Dort, wo einst Industriegebiete Landschaft und Seele quälten, stehen heute wunderschöne Gewächshäuser. Bananen, Mangos und Ananas gibt es aus lokalem Anbau. Um die Gewächshäuser gruppieren sich kleine Ateliers lokaler Künstler, Handwerker und Gärtner. Hier kann jeder kaufen, was er braucht: Möbel, Kleider, Geschirr, Lebensmittel …

Der globale Austausch ist dadurch nicht zum Erliegen gekommen – aber er findet nicht mehr anonymisiert statt. Die lokalen Schneiderateliers stehen in direktem Kontakt mit den lokalen Baumwollanbauern und Webern in Indien und der Türkei. In Freundschaft verbunden besuchen sie sich gegenseitig auf der neuen Orient-Trasse – einer der zahlreichen Zug- und Schiffsverbindungen, die es Geschäftsleuten und Reisenden ermöglichen, persönliche Kontakte mit weit entfernten Geschäftspartnern und Freunden zu pflegen – wobei schon der Weg dorthin ein Vergnügen ist: In liebevoll gestalteten Kabinen und Abteilen mit hervorragenden Speiserestaurants kann der Urlaub schon beginnen – oder die Arbeit weiter fortgeführt werden.

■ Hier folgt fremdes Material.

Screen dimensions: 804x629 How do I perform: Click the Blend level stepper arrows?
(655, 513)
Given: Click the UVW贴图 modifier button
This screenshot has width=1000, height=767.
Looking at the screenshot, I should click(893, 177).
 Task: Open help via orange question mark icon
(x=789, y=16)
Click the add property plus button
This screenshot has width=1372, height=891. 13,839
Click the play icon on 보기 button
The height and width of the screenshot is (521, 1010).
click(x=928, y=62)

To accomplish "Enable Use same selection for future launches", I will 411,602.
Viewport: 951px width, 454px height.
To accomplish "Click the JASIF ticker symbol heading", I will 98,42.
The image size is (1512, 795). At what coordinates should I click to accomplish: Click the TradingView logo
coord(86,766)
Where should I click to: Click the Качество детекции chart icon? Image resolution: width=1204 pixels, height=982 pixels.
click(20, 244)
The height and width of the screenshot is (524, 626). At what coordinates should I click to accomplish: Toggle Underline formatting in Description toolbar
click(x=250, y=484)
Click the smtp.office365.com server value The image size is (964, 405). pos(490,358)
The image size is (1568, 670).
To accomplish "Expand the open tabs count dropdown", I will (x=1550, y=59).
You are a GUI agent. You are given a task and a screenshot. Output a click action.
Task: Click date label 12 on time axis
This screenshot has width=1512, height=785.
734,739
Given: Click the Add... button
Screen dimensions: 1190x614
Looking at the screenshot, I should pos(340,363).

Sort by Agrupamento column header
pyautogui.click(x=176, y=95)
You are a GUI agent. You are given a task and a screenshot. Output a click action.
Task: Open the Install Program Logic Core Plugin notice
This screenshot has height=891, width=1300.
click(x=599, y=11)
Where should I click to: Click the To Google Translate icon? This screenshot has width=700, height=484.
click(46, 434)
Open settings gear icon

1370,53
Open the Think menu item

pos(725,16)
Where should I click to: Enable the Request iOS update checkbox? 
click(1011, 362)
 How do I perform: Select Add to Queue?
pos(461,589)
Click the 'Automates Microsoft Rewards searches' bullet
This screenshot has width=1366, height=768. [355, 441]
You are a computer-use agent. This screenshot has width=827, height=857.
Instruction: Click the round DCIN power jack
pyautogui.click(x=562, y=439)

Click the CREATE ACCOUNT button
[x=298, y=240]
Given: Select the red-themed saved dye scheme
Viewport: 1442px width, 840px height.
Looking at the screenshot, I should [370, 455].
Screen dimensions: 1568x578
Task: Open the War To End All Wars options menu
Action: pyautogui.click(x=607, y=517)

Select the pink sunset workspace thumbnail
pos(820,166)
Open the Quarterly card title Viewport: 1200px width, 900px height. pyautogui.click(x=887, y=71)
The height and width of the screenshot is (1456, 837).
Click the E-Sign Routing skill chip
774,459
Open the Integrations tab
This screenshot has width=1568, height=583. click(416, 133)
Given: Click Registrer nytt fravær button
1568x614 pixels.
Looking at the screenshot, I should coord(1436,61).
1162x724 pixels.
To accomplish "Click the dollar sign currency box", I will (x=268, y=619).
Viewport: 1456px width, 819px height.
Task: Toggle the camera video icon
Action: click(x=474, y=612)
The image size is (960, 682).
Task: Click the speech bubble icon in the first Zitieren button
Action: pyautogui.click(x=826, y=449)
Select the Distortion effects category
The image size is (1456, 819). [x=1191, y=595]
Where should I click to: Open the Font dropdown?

Auf diesen Bahntrassen und Schiffswegen gelangen auch exotische Gewürze und Kunsthandwerk aus fernen Ländern nach Europa – und europäische Produkte reisen zurück. Frische Ware wird lokal produziert – oder eben nicht. Keiner hat das Gefühl, das ihm etwas fehlt – es gibt ja alles, was man braucht: Zeit, Gemeinschaft, gesundes Essen und Trinken, Kleidung …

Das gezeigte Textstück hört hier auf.